The Bowers Museum Fêtes Cherry Blossoms, Virtually

The online event is free to join, and will boast music, at-home craft-making (think origami), and more.

Witthaya Prasongsin

What to Know

  • Sunday, April 25 at 11 a.m.
  • Find the flowery fun on Facebook and Youtube
  • Traditional dances, thrilling drumming, at-home crafts, and more spring sweetness

Flowers have a nice knack for lifting the spirits, for inspiring poetry, for easing a weary mind, and for giving us something glorious to behold, in the great outdoors, when April is in full and awesomely ostentatious bloom.

But only one April flower seems to stand in the center of the spotlight, in terms of all of the large-scale to-dos built around its annual return.

It's the cherry blossom, a pink-white, oh-so-frilly bud that appears not on the ground but near or above our heads, giving us gorgeous sights to look up and behold.

The cheerful cherry blossom festivals of Southern California, which traditionally open their petals in several communities throughout April, are on hold in 2021, but the Bowers Museum is bringing some of that ethereal beauty to our homes, for free, over a sweet Sunday hour.

It's the Virtual Japanese Cherry Blossom Festival, and it will summon the splendor of the showy flowers, yes, as well as music, crafts, and more.
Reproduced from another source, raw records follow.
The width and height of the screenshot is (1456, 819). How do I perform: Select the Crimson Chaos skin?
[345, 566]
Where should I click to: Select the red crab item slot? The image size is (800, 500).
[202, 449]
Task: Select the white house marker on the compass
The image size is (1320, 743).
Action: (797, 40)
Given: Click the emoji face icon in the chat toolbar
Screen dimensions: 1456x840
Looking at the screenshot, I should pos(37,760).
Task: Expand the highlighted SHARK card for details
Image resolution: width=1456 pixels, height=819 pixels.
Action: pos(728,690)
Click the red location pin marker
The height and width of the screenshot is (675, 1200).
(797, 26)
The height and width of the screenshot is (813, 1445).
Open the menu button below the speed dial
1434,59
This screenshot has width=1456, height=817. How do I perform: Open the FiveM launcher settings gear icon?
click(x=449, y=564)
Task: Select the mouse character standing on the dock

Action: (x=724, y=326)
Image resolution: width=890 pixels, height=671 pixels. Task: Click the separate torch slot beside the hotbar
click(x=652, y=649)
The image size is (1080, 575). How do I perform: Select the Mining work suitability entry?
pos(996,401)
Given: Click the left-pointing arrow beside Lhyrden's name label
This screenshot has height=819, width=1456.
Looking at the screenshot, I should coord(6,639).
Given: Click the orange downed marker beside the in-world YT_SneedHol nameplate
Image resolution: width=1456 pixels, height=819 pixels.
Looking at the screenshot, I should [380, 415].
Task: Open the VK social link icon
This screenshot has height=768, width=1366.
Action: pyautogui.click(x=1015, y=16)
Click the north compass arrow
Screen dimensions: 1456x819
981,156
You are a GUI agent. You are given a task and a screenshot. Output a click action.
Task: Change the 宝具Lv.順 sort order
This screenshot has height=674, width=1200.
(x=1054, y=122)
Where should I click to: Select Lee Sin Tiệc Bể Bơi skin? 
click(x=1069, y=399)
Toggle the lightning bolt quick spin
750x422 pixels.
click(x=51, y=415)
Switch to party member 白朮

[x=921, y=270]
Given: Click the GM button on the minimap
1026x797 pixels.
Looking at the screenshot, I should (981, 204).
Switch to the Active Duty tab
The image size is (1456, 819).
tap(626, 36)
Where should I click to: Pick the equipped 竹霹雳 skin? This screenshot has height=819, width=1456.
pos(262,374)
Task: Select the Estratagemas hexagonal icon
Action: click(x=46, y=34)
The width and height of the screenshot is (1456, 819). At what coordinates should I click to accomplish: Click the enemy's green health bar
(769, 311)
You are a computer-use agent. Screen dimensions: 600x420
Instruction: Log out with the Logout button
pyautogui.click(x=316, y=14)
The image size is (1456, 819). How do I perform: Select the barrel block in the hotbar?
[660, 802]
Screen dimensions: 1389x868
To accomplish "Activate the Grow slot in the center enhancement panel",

You won't need to head to the Santa Ana-based cultural museum to see it (though the museum is indeed open to visitors, should you want to visit any of its exhibits).

Swinging by Facebook or Youtube at 11 a.m. on April 25 is the only thing you need to do to enjoy this uplifting event.

Performances include Yu Ooka and Kimo Cornwell's "Yu-Ki Project," Satsuki Palter (Ikebana Teachers Association of Southern California), Kofu Bonsai, Makoto Taiko
Bando Hidesomi (Traditional Japanese Dance), and the Orange County School of the Arts, School of Classical Voice.

The colorful and classic crafts? Origami is part of the joyful doings, as is the chance to fashion a Bonsai tree.

And Ikebana flora arranging will also have its marvelous moment, which makes sense, given this is a virtual gathering that finds its inspiration from flowers.

Are you missing the big blossom bashes of years gone by?

The Bowers Museum wants to help you make that memory connection, from home, thanks to this free hour of dance, drums, origami, and the celebration of spring.